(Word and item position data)
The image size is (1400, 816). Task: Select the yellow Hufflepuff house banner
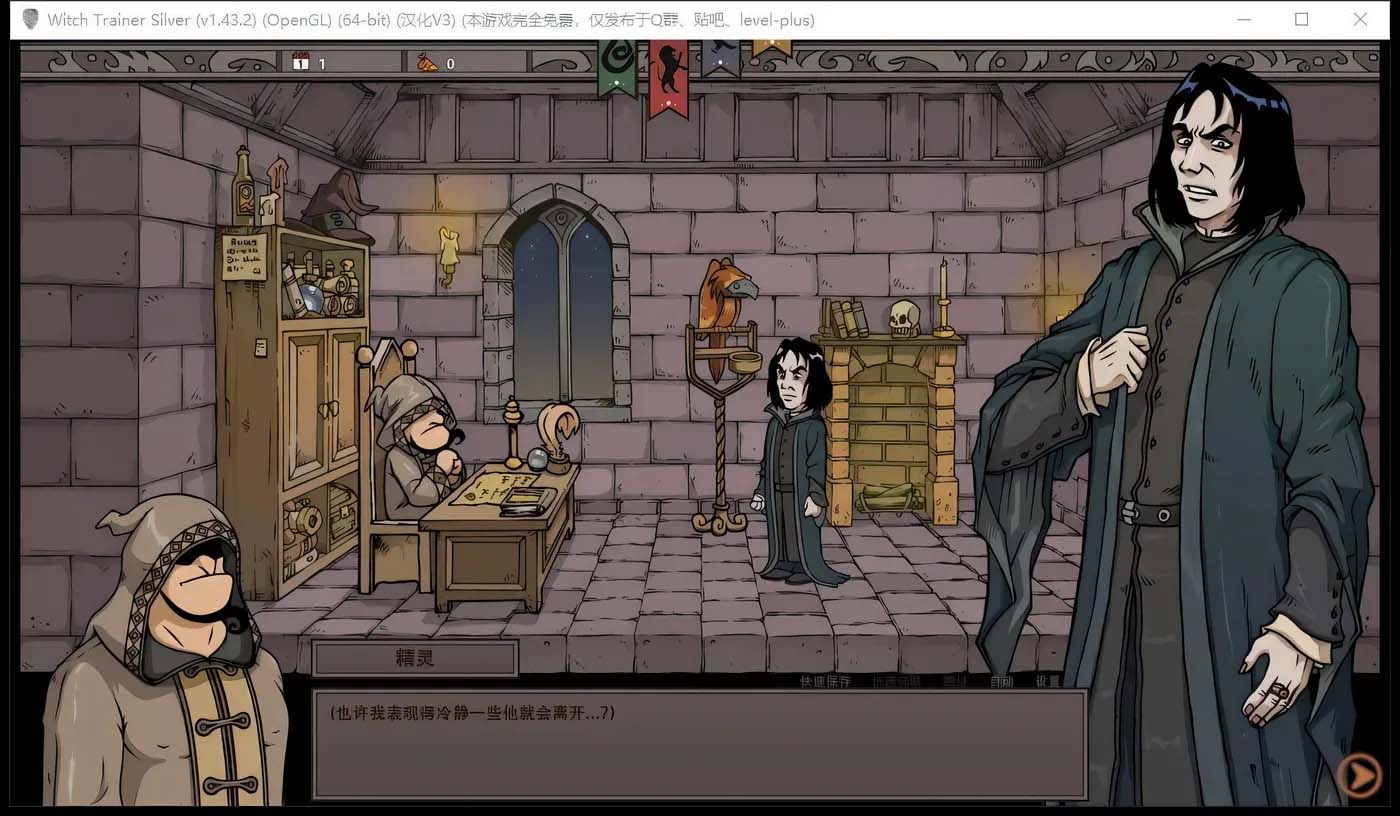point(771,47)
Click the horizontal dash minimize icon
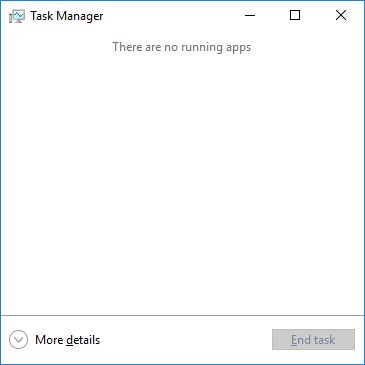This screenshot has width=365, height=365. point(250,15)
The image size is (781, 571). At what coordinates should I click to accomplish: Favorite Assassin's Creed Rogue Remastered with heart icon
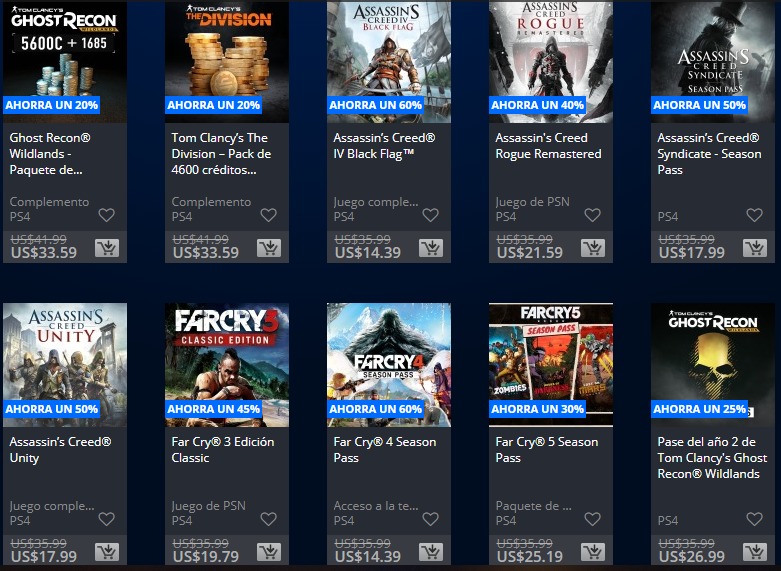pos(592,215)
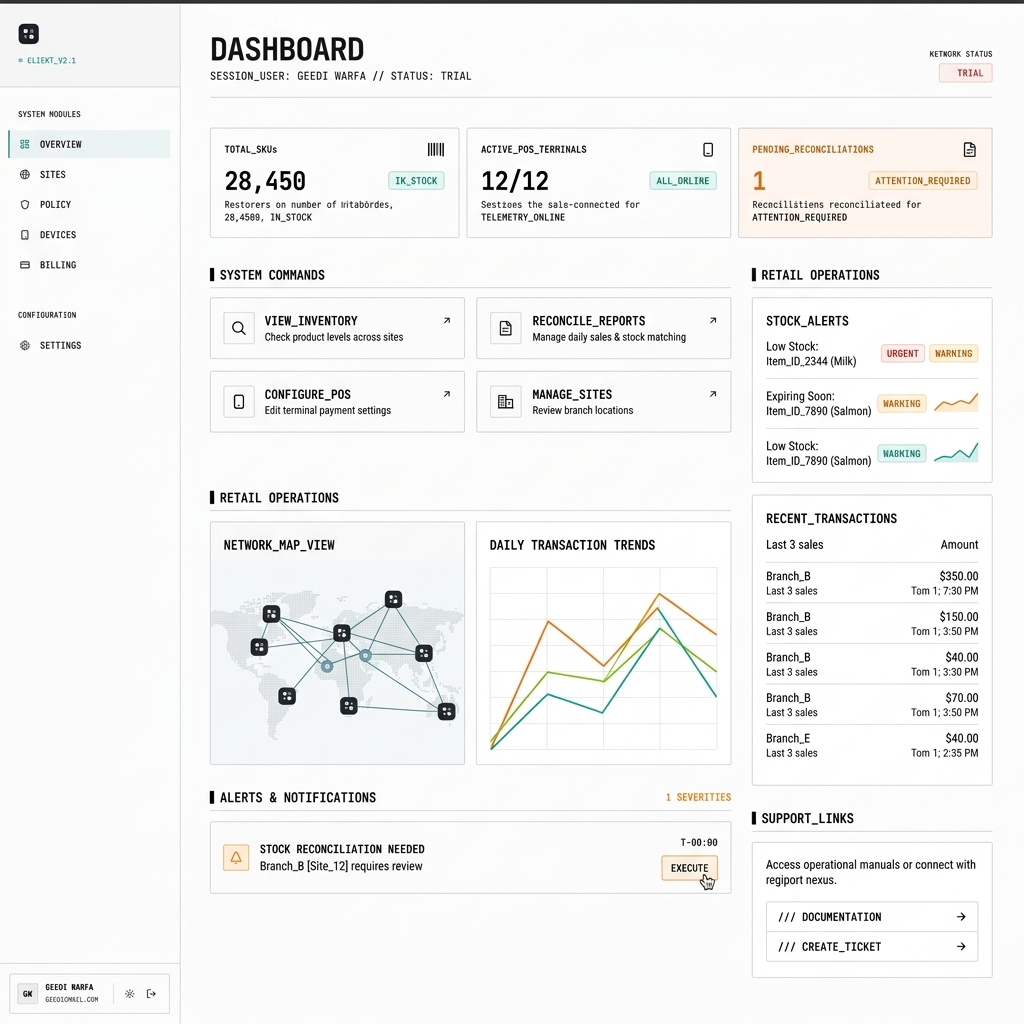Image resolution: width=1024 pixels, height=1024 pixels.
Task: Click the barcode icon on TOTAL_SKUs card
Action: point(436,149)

...

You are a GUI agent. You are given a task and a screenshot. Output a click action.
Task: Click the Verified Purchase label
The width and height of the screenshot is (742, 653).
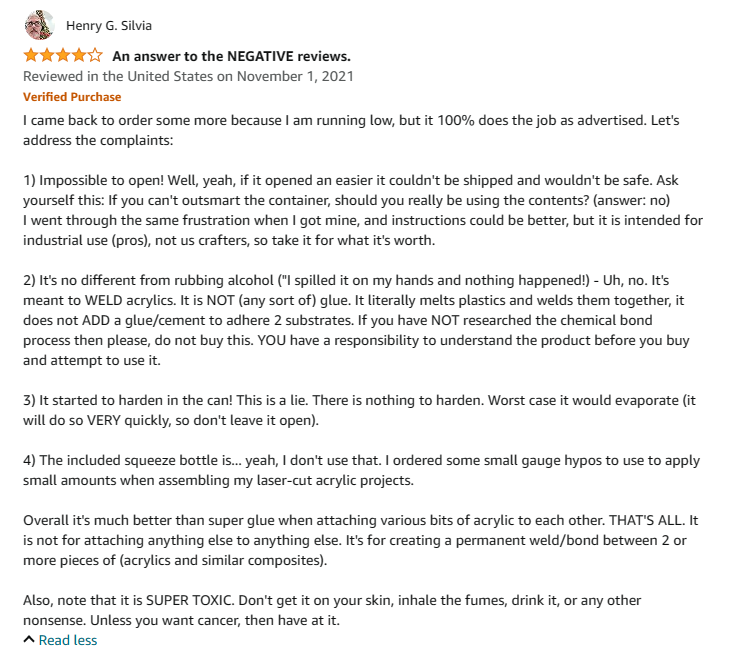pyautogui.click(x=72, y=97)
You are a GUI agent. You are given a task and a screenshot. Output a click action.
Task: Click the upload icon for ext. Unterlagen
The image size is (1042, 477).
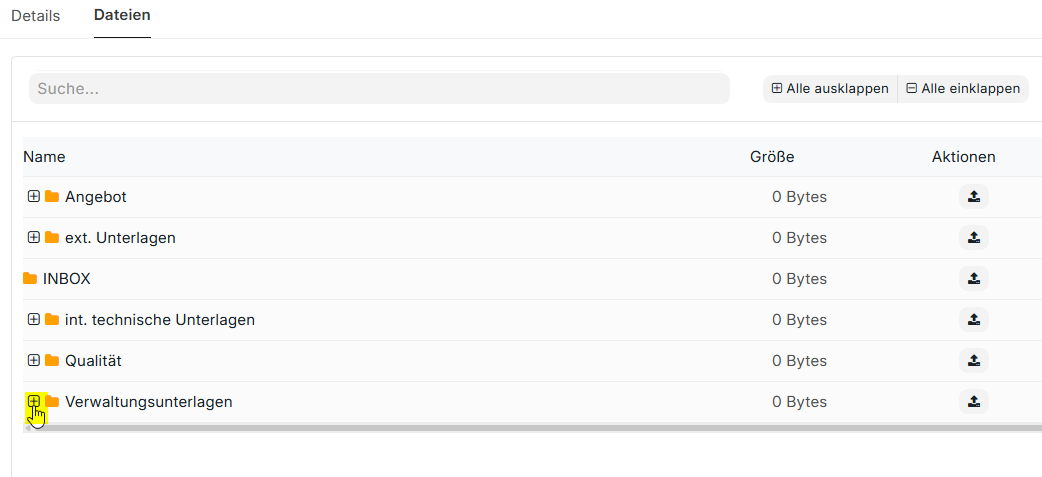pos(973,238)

* * *

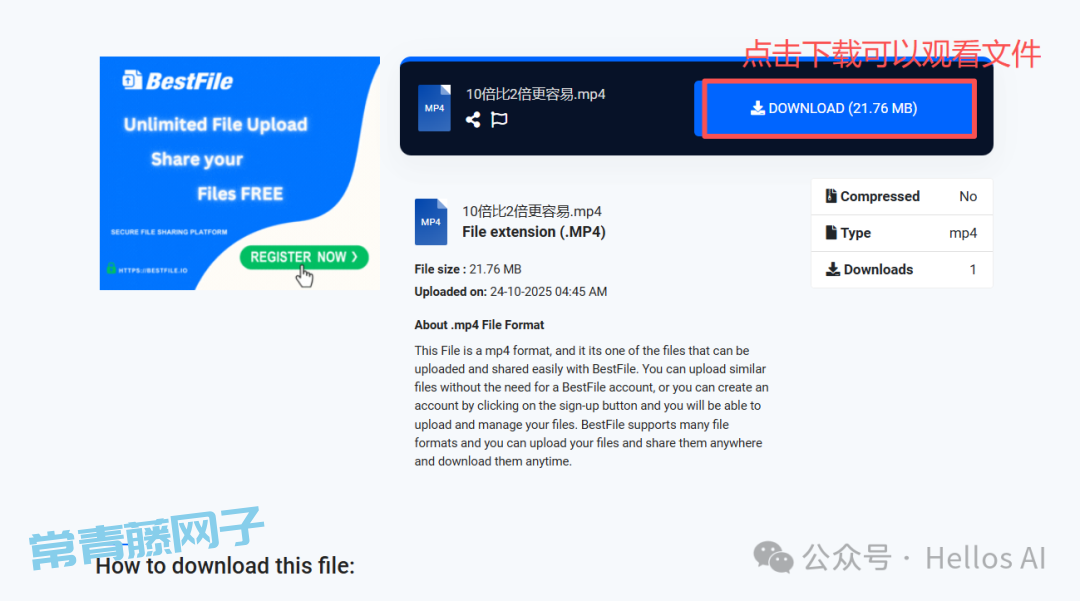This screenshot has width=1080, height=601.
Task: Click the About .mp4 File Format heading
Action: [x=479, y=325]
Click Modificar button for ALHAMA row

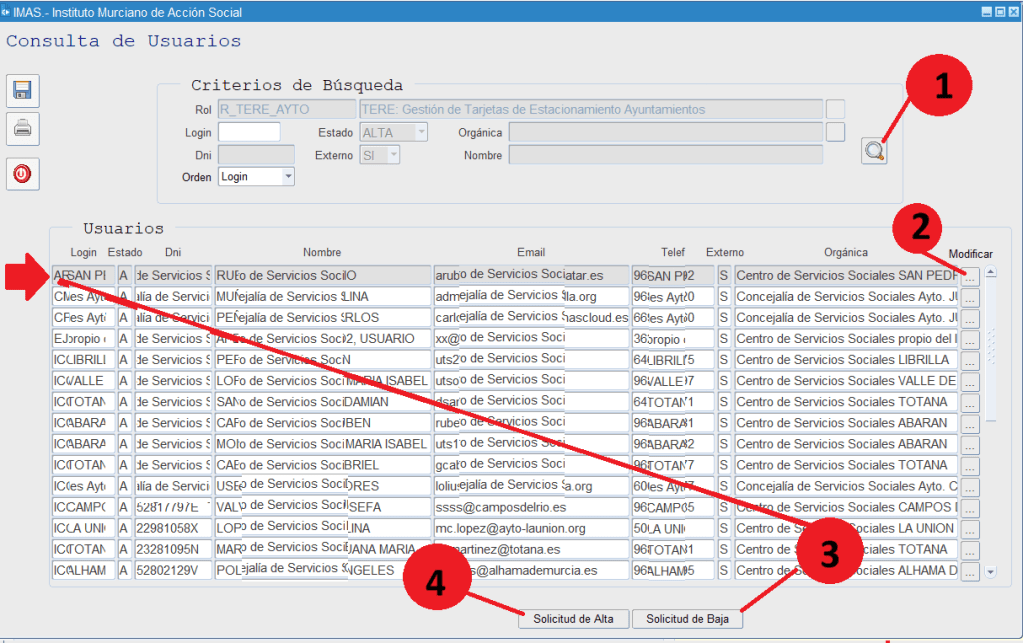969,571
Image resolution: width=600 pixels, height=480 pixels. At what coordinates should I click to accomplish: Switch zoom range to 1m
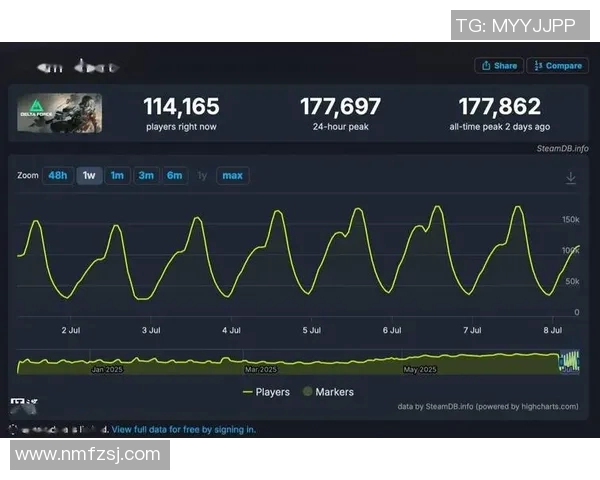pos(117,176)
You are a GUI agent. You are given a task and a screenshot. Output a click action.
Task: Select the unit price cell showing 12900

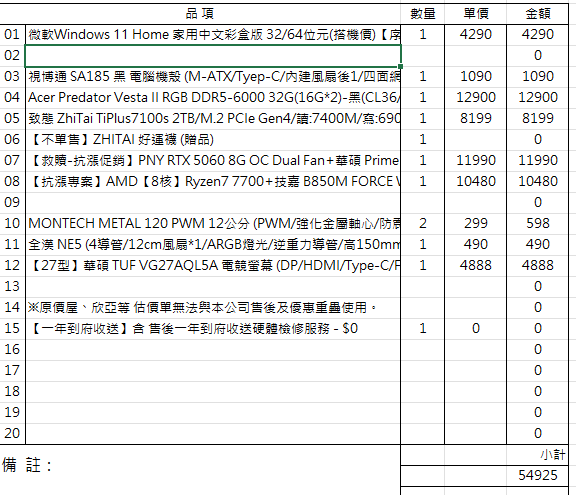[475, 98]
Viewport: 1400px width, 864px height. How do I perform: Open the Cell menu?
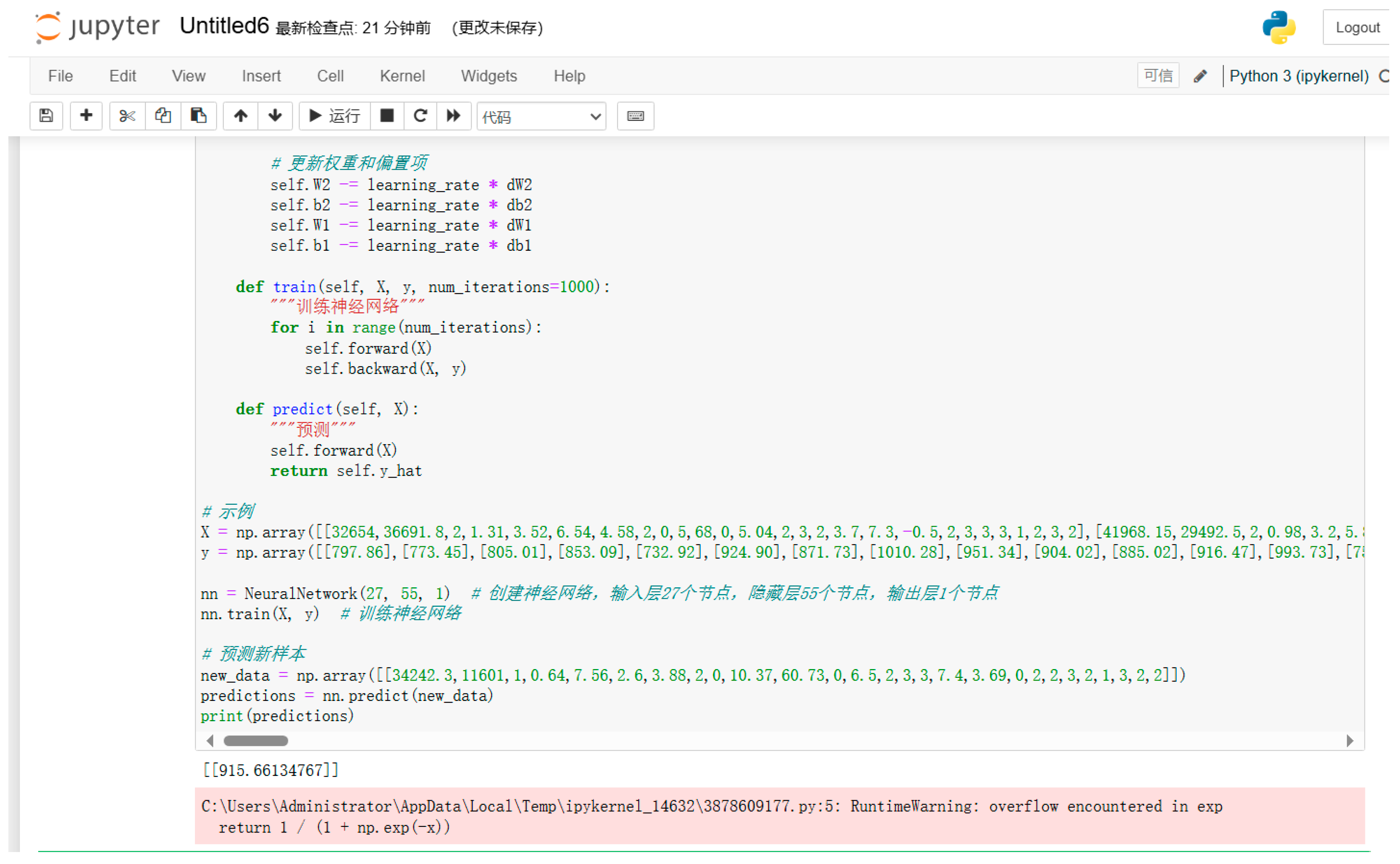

THE TASK: Rewrite the stretch of rows from the line containing "This screenshot has width=1080, height=601." through the line containing "Viewport: 1400px width, 864px", putting "screen assistant" in place of "GUI agent" and keeping everything else the same. Omit the pictures from your answer.

TASK RESULT:
This screenshot has width=1080, height=601.
Task: Click the About .mp4 File Format heading
Action: [x=479, y=325]
Click Modificar button for ALHAMA row

969,571
Image resolution: width=600 pixels, height=480 pixels. At what coordinates should I click to accomplish: Switch zoom range to 1m
pos(117,176)
You are a screen assistant. You are given a task and a screenshot. Output a click action.
Task: Select the unit price cell showing 12900

[475, 98]
Viewport: 1400px width, 864px height. How do I perform: Open the Cell menu?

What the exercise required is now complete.